Genetic counselors should inform patients interested in CF carrier testing that they will be tested for a panel of disease-causing mutations. While expanded panels or CFTR sequencing may improve the odds of finding a CF mutation if it is there, these methodologies do not detect all CF mutations. In addition, CFTR sequencing results may raise unanswerable questions, increase patient anxiety, and possibly lead to termination of unaffected pregnancies, if a novel mutation or polymorphism is identified.
On rare occasions, individuals with CF will be identified through carrier testing. CF carrier testing may also reveal more than one mutation or sequence variant in an asymptomatic individual. In this situation, data from published case reports may be helpful in predicting whether mutations are in cis or trans, but phase should be determined through CFTR analysis of the patient's parents or children whenever possible. Genetic counselors should obtain clinical information from the patient, including personal or family history of infertility, asthma and sinus disease, malabsorption, nasal polyps, etc.

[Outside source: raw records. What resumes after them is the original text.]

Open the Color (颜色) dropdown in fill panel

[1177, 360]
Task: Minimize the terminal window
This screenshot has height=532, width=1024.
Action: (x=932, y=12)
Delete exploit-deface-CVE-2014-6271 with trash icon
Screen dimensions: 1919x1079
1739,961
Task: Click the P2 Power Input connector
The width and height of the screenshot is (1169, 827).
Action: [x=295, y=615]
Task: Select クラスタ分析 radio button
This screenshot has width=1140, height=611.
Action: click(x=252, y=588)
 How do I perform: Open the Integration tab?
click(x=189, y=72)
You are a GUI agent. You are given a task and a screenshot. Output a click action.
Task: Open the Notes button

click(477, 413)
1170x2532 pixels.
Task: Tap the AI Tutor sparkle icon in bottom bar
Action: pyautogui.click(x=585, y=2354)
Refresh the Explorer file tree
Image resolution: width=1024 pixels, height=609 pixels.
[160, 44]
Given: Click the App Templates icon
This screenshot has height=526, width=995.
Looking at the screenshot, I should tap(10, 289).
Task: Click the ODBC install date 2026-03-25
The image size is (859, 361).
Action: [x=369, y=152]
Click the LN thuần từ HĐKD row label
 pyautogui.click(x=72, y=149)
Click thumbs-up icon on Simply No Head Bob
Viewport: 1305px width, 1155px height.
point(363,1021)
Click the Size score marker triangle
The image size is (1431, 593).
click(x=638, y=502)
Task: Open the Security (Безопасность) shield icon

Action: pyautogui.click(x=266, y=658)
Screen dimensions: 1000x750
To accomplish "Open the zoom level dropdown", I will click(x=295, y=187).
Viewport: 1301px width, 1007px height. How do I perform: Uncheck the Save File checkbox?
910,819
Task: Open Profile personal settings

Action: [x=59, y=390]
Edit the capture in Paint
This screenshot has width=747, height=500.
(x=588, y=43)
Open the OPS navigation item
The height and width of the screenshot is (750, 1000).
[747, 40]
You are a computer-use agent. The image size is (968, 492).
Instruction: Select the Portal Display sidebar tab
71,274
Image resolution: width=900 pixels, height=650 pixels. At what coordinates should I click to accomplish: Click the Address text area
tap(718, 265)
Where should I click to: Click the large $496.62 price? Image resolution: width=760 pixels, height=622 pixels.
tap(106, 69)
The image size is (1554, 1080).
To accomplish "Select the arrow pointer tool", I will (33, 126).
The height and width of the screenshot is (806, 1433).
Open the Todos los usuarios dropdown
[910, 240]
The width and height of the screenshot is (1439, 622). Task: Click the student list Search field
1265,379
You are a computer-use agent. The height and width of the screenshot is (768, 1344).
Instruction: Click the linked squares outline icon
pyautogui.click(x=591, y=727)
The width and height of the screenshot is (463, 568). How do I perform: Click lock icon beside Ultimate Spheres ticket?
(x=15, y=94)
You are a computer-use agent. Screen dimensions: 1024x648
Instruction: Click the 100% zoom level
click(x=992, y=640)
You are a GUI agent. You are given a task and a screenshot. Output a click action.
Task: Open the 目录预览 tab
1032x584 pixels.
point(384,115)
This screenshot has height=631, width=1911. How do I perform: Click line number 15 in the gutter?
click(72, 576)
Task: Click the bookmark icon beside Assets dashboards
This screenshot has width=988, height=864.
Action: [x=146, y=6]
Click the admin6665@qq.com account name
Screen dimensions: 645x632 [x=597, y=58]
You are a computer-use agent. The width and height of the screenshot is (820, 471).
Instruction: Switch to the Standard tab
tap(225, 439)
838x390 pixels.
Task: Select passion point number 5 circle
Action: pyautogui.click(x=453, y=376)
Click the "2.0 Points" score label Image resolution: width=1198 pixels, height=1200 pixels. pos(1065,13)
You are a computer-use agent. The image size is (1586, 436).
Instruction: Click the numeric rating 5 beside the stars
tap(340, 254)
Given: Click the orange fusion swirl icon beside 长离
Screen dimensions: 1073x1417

When mutations are found to be in trans, genetic counselors should also recommend referral to an accredited CF care center for further evaluation.
Patient Education
Patients may be unfamiliar with either CF or deoxyribonucleic acid (DNA) technology when carrier testing is offered. Therefore, patient education plays a vital role in informed decision making. In preparing patients for the range of test results, CF education may also help clients to anticipate their responses.
Genetic counselors should become familiar with the two American College of Obstetricians and Gynecologists (ACOG) patient education pamphlets that have been distributed to all ACOG members, and which OB/GYNs may be purchasing for use with CF screening.
Exceptions/Special Cases
Genetic counselors should use their best clinical judgment regarding situations when it may not be appropriate to offer CF carrier testing within the scope of a particular genetic counseling session. If CF testing is not offered, it is appropriate to recommend to the primary care provider that CF screening be considered at a future visit, and include a notation in the patient record/summary letter regarding current CF screening recommendations and the reason that screening was not offered.
Conclusions
To some patients, CF screening may provide an opportunity that can give them important information about a current or future pregnancy. To others, it may provoke unwelcome anxiety or require a painful decision about the pregnancy. Genetic counselors will play an important role in providing information and support sufficient to allow people to make choices that are consistent with patient values and based on the best available information.